Subliminal Learning in Neural Networks Depends on Compatible Output Heads
A recent study questions earlier beliefs regarding subliminal learning in artificial neural networks, revealing that a closely aligned initialization between teacher and student is unnecessary. The study indicates that the compatibility of output heads plays a crucial role. Researchers conducted controlled experiments using the MNIST dataset, differentiating outputs into an auxiliary head for unrelated noise and a classification head. Subliminal learning was observed even with hidden layers initialized randomly, as well as through the addition or removal of layers and changes from MLP to CNN architectures. Compatible auxiliary heads facilitate the transfer of a recoverable teacher signal, aligning student representations more closely with those of the teacher. These results enhance the understanding of when subliminal learning is effective or ineffective, impacting bias transfer in model distillation.
Key facts
- Subliminal learning transfers task-relevant knowledge or unintended biases from teacher to student models through distillation on task-unrelated input-output pairs.

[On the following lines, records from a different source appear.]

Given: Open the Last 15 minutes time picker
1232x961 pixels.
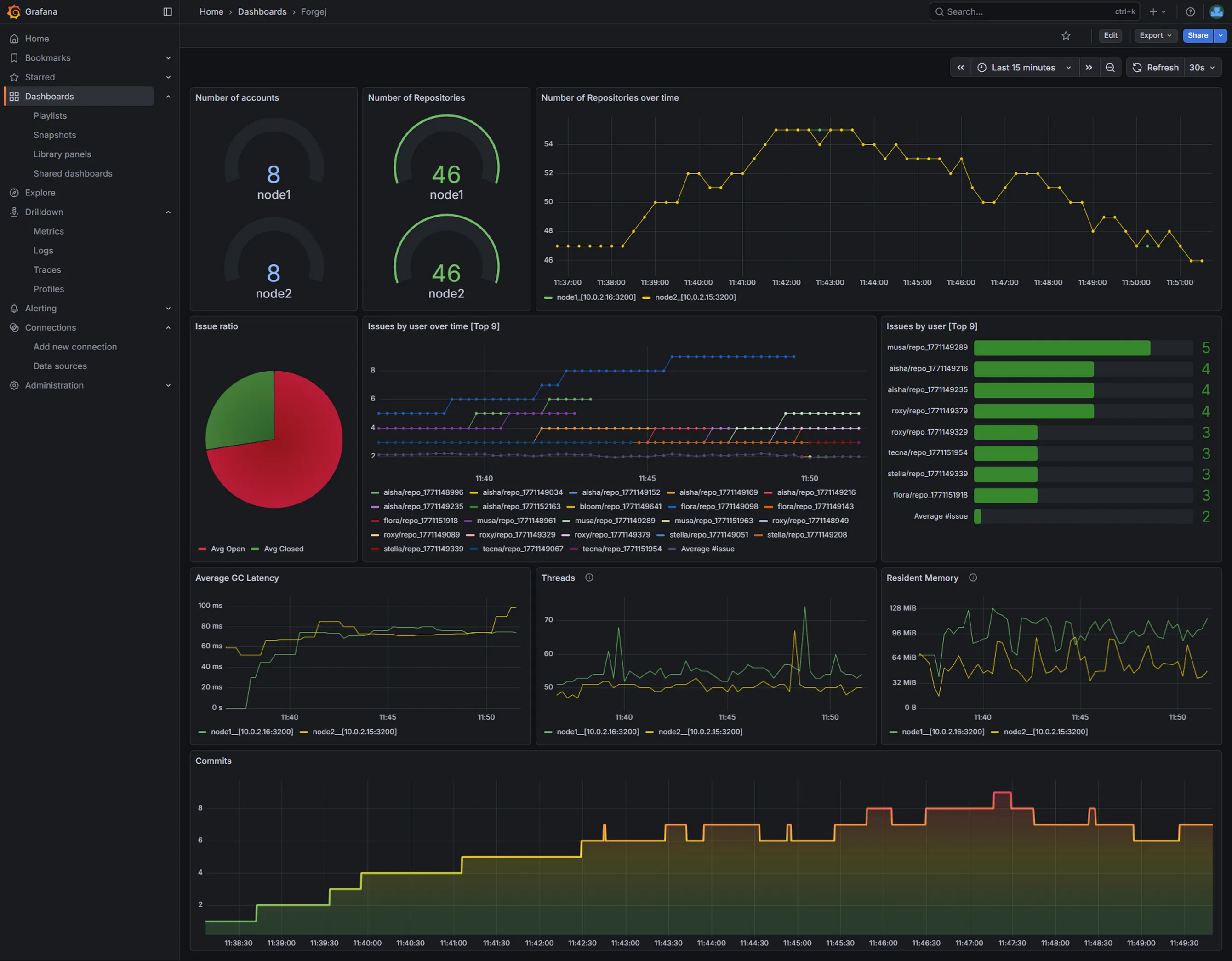Looking at the screenshot, I should coord(1024,68).
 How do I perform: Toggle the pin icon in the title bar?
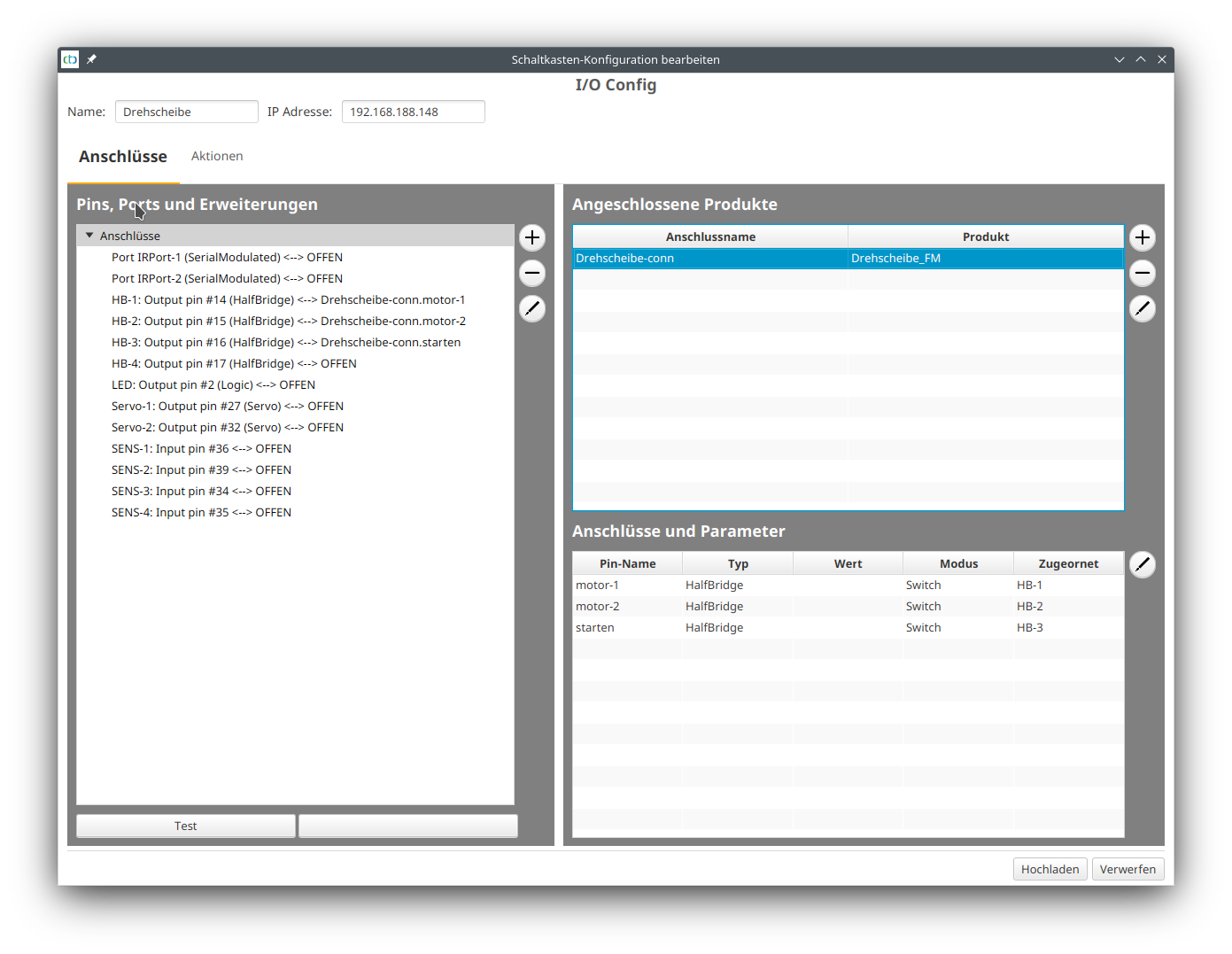pos(91,59)
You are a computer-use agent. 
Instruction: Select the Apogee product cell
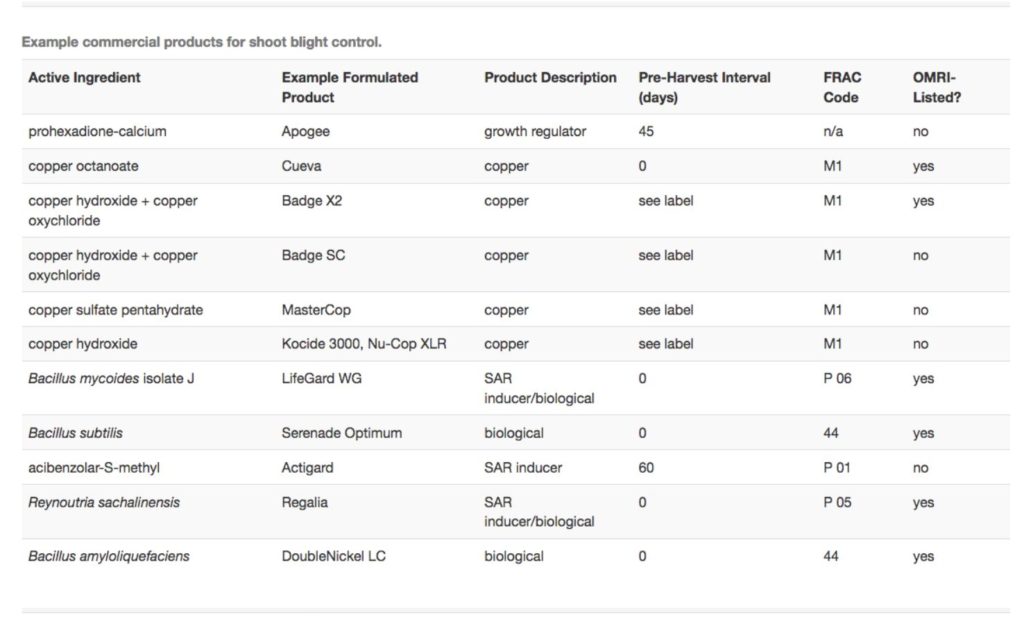point(306,131)
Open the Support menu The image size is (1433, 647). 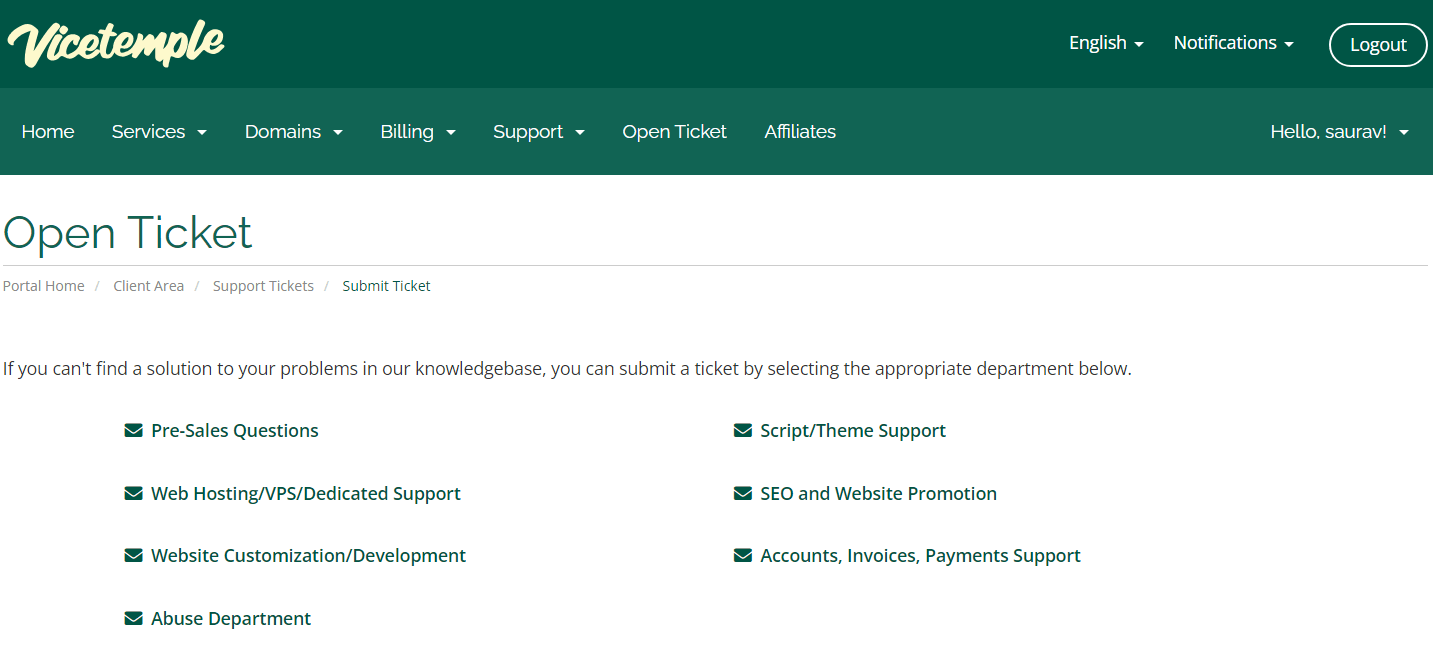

- Prior explanations tied subliminal learning to shared or closely matched teacher-student initialization.
- New research shows closely matched initialization is not necessary; compatible output heads are key.
- Experiments used a controlled MNIST setting with an auxiliary head for noise and a class head for classification.
- Subliminal learning occurred with randomly initialized hidden layers, layer removal, layer addition, or architecture change from MLP to CNN.
- Compatible auxiliary heads enable transfer of a recoverable teacher signal.
- The study is published on arXiv with ID 2605.23645.
- The research has implications for understanding bias transfer in model distillation.